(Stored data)

--------

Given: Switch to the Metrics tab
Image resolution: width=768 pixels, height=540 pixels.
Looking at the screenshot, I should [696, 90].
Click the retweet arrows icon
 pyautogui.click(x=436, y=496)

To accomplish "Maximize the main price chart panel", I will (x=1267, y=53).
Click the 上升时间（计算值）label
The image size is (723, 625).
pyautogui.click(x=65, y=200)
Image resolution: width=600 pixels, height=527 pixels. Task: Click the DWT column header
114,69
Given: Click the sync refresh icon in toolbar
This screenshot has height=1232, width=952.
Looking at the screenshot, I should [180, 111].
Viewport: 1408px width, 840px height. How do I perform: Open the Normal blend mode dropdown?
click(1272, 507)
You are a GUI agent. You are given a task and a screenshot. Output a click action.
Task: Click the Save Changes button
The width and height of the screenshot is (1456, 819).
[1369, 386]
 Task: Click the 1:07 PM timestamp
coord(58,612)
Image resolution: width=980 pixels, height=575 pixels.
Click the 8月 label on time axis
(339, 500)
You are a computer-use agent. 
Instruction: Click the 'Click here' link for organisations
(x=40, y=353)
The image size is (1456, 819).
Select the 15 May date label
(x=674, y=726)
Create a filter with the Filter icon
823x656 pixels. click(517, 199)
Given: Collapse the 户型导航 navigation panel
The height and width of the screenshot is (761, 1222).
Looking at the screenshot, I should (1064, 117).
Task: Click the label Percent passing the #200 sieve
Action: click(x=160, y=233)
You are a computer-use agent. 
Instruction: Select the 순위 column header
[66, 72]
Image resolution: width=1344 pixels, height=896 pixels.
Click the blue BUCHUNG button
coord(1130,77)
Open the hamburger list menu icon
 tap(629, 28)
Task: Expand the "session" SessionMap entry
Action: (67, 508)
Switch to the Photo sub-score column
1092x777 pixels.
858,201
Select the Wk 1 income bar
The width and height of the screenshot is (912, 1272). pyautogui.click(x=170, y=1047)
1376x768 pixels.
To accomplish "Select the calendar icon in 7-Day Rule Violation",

--------

*Task brief*.
Can you put every line of the items above into a JSON list of strings, one string per line, leaving out the blank lines?

*Exercise answer*.
[
  "Given: Switch to the Metrics tab",
  "Image resolution: width=768 pixels, height=540 pixels.",
  "Looking at the screenshot, I should [696, 90].",
  "Click the retweet arrows icon",
  " pyautogui.click(x=436, y=496)",
  "To accomplish \"Maximize the main price chart panel\", I will (x=1267, y=53).",
  "Click the 上升时间（计算值）label",
  "The image size is (723, 625).",
  "pyautogui.click(x=65, y=200)",
  "Image resolution: width=600 pixels, height=527 pixels. Task: Click the DWT column header",
  "114,69",
  "Given: Click the sync refresh icon in toolbar",
  "This screenshot has height=1232, width=952.",
  "Looking at the screenshot, I should [180, 111].",
  "Viewport: 1408px width, 840px height. How do I perform: Open the Normal blend mode dropdown?",
  "click(1272, 507)",
  "You are a GUI agent. You are given a task and a screenshot. Output a click action.",
  "Task: Click the Save Changes button",
  "The width and height of the screenshot is (1456, 819).",
  "[1369, 386]",
  " Task: Click the 1:07 PM timestamp",
  "coord(58,612)",
  "Image resolution: width=980 pixels, height=575 pixels.",
  "Click the 8月 label on time axis",
  "(339, 500)",
  "You are a computer-use agent. ",
  "Instruction: Click the 'Click here' link for organisations",
  "(x=40, y=353)",
  "The image size is (1456, 819).",
  "Select the 15 May date label",
  "(x=674, y=726)",
  "Create a filter with the Filter icon",
  "823x656 pixels. click(517, 199)",
  "Given: Collapse the 户型导航 navigation panel",
  "The height and width of the screenshot is (761, 1222).",
  "Looking at the screenshot, I should (1064, 117).",
  "Task: Click the label Percent passing the #200 sieve",
  "Action: click(x=160, y=233)",
  "You are a computer-use agent. ",
  "Instruction: Select the 순위 column header",
  "[66, 72]",
  "Image resolution: width=1344 pixels, height=896 pixels.",
  "Click the blue BUCHUNG button",
  "coord(1130,77)",
  "Open the hamburger list menu icon",
  " tap(629, 28)",
  "Task: Expand the \"session\" SessionMap entry",
  "Action: (67, 508)",
  "Switch to the Photo sub-score column",
  "1092x777 pixels.",
  "858,201",
  "Select the Wk 1 income bar",
  "The width and height of the screenshot is (912, 1272). pyautogui.click(x=170, y=1047)",
  "1376x768 pixels.",
  "To accomplish \"Select the calendar icon in 7-Day Rule Violation\","
]